Africrypt collapsed in April after its accounts were supposedly hacked and emptied of all funds. But it turns out this was not the first hack to have plagued the founders of Africrypt – brothers Raees and Ameer Cajee – and their investors.

As Moneyweb reported, a previous investment scheme of theirs was supposedly hacked in May 2019, causing more than a few Africrypt investors to suspect foul play. Two hacks in less than three years seemed a stretch too far for some investors, who suspect the Cajees are now using proxies to make an offer of compromise with the hope of avoiding jail time.

Read: Lightning strikes twice for Africrypt’s Cajee brothers

The latest offer of 65 cents in the rand is on investors’ deposited amount, not the current value of the ‘hacked’ bitcoin or Ethereum.

Investors who deposited into Africrypt in September 2019 would have paid about R120 000 for their bitcoin – which is today worth about R800 000.
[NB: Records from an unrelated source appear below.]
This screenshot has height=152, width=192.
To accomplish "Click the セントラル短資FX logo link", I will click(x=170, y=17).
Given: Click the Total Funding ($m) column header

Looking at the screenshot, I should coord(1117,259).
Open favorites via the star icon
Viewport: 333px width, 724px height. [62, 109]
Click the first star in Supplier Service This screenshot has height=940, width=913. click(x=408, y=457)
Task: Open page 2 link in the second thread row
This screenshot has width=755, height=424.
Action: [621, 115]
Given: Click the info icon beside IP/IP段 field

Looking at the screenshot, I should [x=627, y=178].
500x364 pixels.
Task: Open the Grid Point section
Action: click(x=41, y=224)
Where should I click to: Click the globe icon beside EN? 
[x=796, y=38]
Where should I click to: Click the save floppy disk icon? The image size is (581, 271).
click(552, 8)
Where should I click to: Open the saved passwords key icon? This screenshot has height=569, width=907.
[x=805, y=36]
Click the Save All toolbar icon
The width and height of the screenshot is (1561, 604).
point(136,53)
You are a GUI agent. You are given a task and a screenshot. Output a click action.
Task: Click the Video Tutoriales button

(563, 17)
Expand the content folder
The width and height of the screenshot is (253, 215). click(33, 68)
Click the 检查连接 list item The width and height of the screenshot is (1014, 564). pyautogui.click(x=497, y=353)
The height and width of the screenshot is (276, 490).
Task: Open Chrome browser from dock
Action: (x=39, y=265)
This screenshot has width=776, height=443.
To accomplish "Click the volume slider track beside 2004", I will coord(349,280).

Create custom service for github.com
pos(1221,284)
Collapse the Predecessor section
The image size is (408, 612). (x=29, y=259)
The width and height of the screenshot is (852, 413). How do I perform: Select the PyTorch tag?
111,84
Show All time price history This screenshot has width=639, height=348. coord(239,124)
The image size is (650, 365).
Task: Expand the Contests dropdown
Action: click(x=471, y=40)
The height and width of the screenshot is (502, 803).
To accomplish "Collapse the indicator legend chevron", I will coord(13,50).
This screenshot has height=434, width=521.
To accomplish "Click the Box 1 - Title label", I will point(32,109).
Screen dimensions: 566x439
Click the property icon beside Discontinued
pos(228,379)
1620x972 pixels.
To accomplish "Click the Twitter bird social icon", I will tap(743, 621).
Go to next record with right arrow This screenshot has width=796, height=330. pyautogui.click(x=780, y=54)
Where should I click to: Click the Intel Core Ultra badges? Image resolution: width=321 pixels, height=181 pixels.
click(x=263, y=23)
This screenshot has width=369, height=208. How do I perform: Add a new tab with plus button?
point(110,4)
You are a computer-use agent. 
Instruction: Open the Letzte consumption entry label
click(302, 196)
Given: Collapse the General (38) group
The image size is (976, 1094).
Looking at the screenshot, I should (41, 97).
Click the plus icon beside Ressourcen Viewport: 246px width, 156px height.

This offer effectively means investors will be paid out less than R80 000 per bitcoin, for an asset that is worth 10 times that today.

Africrypt was run by the Johannesburg-based Cajee brothers, who solicited funds from investors by promising returns as high as 10% a day using a computerised trading algorithm.

These promises were even more outrageous than MTI’s claims of 0.5-1.5% returns a day.

MTI was placed in provisional liquidation a year after failing to pay out members’ requests for withdrawals. MTI also claimed to have a computerised trading algorithm, though no evidence of this was found by the Financial Sector Conduct Authority (FSCA) when it looked into it.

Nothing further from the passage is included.